Exercise-Induced Improvements to Whole Body Glucose Metabolism in Type 2 Diabetes: The Essential Role of the Liver

Abstract

Type 2 diabetes (T2D) is a metabolic disease characterized by obesity, insulin resistance, and the dysfunction of several key glucoregulatory organs. Among these organs, impaired liver function is recognized as one of the earliest contributors to impaired whole-body glucose homeostasis, with well-characterized hepatic insulin resistance resulting in elevated rates of hepatic glucose production (HGP) and fasting hyperglycemia. One portion of this review will provide an overview of how HGP is regulated during the fasted state in healthy humans and how this process becomes dysregulated in patients with T2D. Less well-appreciated is the liver's role in post-prandial glucose metabolism, where it takes up and metabolizes one-third of orally ingested glucose. An abundance of literature has shown that the process of hepatic glucose uptake is impaired in patients with T2D, thereby contributing to glucose intolerance. A second portion of this review will outline how hepatic glucose uptake is regulated during the post-prandial state, and how it becomes dysfunctional in patients with T2D. Finally, it is well-known that exercise training has an insulin-sensitizing effect on the liver, which contributes to improved whole-body glucose metabolism in patients with T2D, thereby making it a cornerstone in the management of the disease. To this end, the impact of exercise on hepatic glucose metabolism will be thoroughly discussed, referencing key findings in the literature. At the same time, sources of heterogeneity that contribute to inconsistent findings in the field will be pointed out, as will important topics for future investigation.

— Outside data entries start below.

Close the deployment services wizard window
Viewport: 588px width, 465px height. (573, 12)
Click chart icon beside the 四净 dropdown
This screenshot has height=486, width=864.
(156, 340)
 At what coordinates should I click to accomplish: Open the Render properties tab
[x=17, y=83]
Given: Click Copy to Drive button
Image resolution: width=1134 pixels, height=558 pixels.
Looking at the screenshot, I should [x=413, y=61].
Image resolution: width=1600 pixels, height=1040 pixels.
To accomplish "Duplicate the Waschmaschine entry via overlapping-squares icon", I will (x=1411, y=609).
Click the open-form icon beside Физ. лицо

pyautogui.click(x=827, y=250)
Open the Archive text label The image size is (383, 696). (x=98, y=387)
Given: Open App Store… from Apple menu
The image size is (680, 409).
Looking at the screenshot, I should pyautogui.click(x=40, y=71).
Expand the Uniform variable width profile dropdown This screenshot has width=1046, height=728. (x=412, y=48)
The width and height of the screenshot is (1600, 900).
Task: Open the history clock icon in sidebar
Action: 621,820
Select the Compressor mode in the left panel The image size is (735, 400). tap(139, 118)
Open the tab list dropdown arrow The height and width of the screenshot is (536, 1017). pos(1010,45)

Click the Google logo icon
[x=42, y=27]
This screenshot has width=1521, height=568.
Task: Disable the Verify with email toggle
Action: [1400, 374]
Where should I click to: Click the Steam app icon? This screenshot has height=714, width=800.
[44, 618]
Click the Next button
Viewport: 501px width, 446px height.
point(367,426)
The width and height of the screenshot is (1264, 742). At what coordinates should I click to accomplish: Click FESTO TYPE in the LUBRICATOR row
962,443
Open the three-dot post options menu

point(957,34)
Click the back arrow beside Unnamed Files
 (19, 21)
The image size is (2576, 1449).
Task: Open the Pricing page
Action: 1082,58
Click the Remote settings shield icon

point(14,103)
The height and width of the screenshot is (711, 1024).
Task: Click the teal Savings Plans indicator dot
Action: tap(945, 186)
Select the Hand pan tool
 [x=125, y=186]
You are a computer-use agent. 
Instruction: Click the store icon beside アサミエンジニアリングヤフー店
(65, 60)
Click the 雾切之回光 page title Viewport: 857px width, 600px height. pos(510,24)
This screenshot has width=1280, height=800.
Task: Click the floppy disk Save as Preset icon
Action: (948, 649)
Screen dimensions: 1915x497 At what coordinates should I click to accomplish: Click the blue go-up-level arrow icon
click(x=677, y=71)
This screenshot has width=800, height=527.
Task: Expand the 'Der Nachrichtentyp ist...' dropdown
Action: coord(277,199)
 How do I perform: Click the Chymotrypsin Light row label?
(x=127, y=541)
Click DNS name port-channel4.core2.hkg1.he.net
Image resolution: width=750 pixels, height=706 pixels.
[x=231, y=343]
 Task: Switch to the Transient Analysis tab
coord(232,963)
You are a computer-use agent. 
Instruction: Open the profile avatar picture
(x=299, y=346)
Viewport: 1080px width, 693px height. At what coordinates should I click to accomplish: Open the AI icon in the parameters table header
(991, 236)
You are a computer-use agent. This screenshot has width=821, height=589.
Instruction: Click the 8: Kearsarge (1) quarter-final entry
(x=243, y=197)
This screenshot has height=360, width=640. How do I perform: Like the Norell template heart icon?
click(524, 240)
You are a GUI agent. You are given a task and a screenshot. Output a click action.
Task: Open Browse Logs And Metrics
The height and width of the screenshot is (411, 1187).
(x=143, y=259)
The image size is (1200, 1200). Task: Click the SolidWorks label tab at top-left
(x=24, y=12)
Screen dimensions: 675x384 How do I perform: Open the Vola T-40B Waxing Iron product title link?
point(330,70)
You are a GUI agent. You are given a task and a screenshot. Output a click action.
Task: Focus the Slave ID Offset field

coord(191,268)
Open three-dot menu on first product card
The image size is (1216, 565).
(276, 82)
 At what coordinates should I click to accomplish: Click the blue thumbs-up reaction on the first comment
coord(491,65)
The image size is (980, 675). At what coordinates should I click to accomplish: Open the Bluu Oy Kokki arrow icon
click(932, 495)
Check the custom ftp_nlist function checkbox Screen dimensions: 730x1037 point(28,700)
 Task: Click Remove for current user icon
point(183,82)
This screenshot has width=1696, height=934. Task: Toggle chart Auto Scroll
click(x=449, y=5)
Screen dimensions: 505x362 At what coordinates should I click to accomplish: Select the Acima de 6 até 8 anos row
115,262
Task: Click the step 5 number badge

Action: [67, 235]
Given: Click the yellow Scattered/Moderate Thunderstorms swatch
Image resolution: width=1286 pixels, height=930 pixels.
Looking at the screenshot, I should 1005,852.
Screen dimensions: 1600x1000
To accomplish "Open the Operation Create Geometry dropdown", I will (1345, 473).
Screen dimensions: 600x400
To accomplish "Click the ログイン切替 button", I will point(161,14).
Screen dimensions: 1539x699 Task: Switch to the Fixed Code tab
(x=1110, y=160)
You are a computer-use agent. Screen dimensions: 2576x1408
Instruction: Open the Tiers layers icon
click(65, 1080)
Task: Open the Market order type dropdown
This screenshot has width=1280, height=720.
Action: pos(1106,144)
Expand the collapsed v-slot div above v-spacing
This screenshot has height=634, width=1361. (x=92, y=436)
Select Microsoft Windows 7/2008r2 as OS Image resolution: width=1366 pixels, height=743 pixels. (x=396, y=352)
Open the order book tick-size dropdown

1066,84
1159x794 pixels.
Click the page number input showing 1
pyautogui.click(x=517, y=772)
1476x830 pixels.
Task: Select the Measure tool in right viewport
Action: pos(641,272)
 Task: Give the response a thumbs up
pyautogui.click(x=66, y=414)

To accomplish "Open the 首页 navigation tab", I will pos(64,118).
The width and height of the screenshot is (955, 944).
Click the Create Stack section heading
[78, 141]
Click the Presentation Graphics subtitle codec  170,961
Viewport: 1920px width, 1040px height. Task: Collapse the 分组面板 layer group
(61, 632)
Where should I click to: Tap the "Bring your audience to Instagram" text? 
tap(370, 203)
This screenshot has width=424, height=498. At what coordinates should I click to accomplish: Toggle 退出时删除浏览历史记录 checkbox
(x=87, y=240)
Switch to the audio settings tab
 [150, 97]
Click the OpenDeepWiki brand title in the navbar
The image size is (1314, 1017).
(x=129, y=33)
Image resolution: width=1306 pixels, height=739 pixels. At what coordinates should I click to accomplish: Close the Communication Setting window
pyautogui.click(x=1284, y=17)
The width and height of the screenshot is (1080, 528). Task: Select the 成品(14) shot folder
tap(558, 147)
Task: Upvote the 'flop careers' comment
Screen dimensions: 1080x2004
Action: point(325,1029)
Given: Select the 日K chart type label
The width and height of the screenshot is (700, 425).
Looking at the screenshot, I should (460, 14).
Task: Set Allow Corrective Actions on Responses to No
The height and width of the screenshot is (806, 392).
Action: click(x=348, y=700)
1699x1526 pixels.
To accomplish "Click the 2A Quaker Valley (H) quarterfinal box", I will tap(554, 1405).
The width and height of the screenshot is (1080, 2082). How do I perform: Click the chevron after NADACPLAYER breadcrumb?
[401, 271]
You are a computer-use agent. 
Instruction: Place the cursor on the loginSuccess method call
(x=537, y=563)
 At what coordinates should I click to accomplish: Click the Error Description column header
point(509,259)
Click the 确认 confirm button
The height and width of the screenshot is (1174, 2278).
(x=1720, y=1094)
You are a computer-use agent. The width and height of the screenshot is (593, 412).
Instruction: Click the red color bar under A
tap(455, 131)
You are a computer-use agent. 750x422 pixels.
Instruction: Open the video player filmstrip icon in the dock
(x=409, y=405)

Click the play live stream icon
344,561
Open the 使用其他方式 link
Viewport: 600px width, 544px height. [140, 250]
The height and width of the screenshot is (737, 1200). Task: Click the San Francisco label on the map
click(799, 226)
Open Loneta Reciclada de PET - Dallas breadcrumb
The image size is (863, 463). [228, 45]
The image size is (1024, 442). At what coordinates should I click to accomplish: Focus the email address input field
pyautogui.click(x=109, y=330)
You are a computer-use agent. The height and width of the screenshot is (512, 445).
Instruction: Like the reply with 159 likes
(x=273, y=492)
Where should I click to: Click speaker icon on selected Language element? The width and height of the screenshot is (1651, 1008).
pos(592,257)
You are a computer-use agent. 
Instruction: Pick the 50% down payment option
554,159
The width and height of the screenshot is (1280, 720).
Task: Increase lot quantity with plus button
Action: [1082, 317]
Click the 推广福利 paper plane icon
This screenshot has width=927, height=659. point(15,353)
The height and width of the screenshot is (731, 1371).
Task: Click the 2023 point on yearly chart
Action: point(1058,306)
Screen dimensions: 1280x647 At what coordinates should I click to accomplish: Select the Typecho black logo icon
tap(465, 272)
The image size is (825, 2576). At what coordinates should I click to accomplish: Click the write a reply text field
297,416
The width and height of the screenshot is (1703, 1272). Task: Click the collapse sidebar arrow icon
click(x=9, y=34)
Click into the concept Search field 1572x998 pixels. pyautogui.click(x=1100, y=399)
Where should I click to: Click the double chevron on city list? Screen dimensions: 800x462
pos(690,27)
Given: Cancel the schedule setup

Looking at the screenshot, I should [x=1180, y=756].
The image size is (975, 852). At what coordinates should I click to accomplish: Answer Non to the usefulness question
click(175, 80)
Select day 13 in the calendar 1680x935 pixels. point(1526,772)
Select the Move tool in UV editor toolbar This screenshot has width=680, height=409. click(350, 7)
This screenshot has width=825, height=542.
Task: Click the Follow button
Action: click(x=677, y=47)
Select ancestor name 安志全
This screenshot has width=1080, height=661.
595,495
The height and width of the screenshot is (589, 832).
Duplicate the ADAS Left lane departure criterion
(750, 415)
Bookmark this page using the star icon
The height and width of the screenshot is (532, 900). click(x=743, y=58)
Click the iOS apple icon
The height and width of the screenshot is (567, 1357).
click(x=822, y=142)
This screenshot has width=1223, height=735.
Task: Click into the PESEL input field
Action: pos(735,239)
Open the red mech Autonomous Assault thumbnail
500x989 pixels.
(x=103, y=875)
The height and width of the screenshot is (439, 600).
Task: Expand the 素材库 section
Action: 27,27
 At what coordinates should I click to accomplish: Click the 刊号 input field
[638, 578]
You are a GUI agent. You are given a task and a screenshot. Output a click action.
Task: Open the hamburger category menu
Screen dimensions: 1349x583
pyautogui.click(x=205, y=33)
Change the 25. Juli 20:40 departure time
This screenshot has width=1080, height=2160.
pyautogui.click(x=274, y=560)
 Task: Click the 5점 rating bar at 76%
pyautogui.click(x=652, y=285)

Keywords: aerobic exercise; fasting blood glucose levels; glucagon; hepatic glucose production; post-prandial glucose; resistance training.

Figure 1

The regulation of fasting blood glucose homeostasis. Subtle changes in fasting glucose levels (FG) entering the pancreas regulate the release of the islet hormones insulin (INS) and glucagon (GGN). In turn, these hormones control the rate of hepatic glucose production (HGP), making HGP equal to the rate at which all other tissues of the body utilize glucose, thereby preserving fasting glucose levels at a steady state. CNS, central nervous system; WBC, white blood cells; RBC, red blood cells.

Figure 2

Effect of exercise training on hepatic glucose production in type 2 diabetes. Obesity and/or inactivity are known to be risk factors for the development of type 2 diabetes (T2D). T2D is associated with increased intrahepatic lipid content (IHL) and resultant insulin resistance, which increases fasting hepatic glucose production (HGP). Increased hepatic glucagon action is also a key contributor to excessive HGP in patients with T2D. Exercise training is known to diminish IHL and hepatic insulin resistance in patients with T2D, thereby enhancing insulin mediated suppression of HGP. However, the metabolic pathway(s) impacted by this enhanced suppression is not yet known. Also unknown is the impact of exercise training on glucagon-mediated HGP in patients with T2D. GNG, gluconeogenesis; GLY, glycogenolysis; GK, glucokinase; G6Pase, glucose-6-phosphatase.

Figure 3

After ingestion, glucose is absorbed into the hepatic portal vein (PV) from the intestine (1). One third of the glucose in the PV is taken up by the liver, after which the remaining fraction is delivered to other tissues of the body by arterial blood. Hepatic glucose uptake is regulated by three factors. The first (1) is an increase in the glucose load to the liver as a result of intestinal glucose absorption-induced hyperglycemia. The second (2) is a negative arterial-PV glucose gradient generated by the absorption of glucose from the intestine into the PV, thereby making its glucose levels higher than that of arterial blood. The third (3) is hyperinsulinemia that occurs as a result of hyperglycemia-induced insulin secretion by islet β-cells. The presence of all three of these signals is required to maximize hepatic glucose uptake. INS, insulin.

Figure 4

Effect of exercise training on hepatic glucose uptake in type 2 diabetes. Obesity and/or inactivity are known to be risk factors for the development of type 2 diabetes (T2D). T2D is associated with increased intrahepatic lipid content (IHL), which decreases post-prandial hepatic glucose uptake, thereby contributing to glucose intolerance. Decreased muscle glucose uptake in patients with T2D is also an important contributor to glucose intolerance in T2D. Exercise training is known to increase muscle glucose uptake in patients with T2D. At the same time, exercise is known to reduce IHL, although the impact of this reduction on hepatic glucose uptake remains controversial and requires further investigation.